La contienda tuvo todos los ingredientes de la narrativa épica. El Getafe jugó con diez jugadores casi desde el inicio y, aun así, logró marcar y desatar la euforia. Yo no vi el tanto. Llegué a casa cuando el marcador indicaba un 1-0 que daba el pase a la siguiente ronda a los azulones. El cariño desbordado hacia este equipo se debe, sin duda, a su condición humilde. El club carece de enemigos deportivos y posee la facultad de caer en gracia. Y la plantilla está integrada por jugadores minúsculos por su nombre y su nómina, pero enormes por su entrega y su espíritu combativo.

Pero lo que ha hecho gigante al Getafe, al menos a ojos de los espectadores, ha sido la categoría del rival con el que le tocó batirse en duelo: el Bayern de Múnich, una de los cuadros más laureados del orbe. De los equipos germánicos, se dice que están vivos hasta el final y que, por muy mal que lo pasen, nunca se les puede dar por vencidos. El tópico se transformó ayer en cruda realidad.

En el último suspiro del choque, con un Getafe extenuado hasta límites insospechados, apareció el francés Ribery para rematar raso hasta el fondo de la red.
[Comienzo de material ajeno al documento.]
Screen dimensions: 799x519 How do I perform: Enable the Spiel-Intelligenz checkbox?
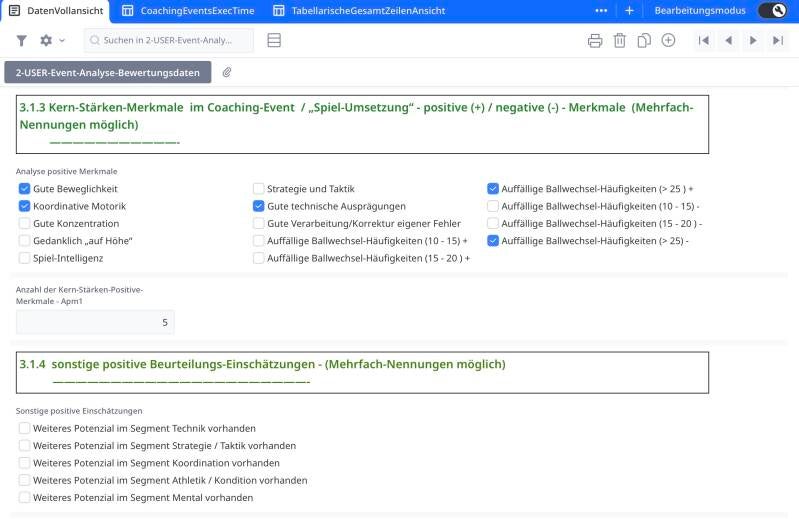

Al contrario que el "Geta", el extremo galo tiene el don de provocar aprensión. Y cuando marcó, me pareció especialmente odioso, porque trajo a mi memoria las derrotas de España a manos de los franceses en todo tipo de torneos internacionales, casi de cualqueir deporte.

Fin del partido. Me fui a visitar a una amiga en el centro de Barcelona. Así que cogí el coche y, antes que nada, inserté tembloroso la cassette para sintonizar la Cadena SER y seguir la prórroga. El Getafe hizo lo increíble: marcó dos goles nada más empezar (Braulio y Casquero) que debían asegurar el triunfo. ¡Dos goles! Con diez jugadores, con el físico destrozado y ante la superpotencia alemana. Pero Crueldad, la del pelo azul y los ojos oscuros, aún seguía agazapada en algún rincón del Coliseum. Se disfrazó de un azzurro, Luca Toni, que en medio minuto marcó dos goles como quien no quiere la cosa y dejó al Getafe tirado en el arroyo y llorando. El 3-3 (1-1 en Múnich) me pilló cuando trataba de aparcar el coche. Sentí empatía con las expresiones de rabia, un tanto grotescas y chovinistas, de los locutores de la Ser.

Luca Toni se llevó el dedo índice a los labios y mandó callar a la grada. El medio radiofónico no me permitió ver el gesto en directo, cosa que habría aumentado mi rabia hasta extremos inimaginables. Otra vez, un italiano guaperas que me hacía llorar. Como Baggio, en el 94. Otra vez, un partido ajeno a mis intereses me obligaba a implicar los cinco sentidos. Y otra vez, me daba cuenta de lo grande que puede llegar a ser, a veces, ese catalizador de emociones que es el fútbol.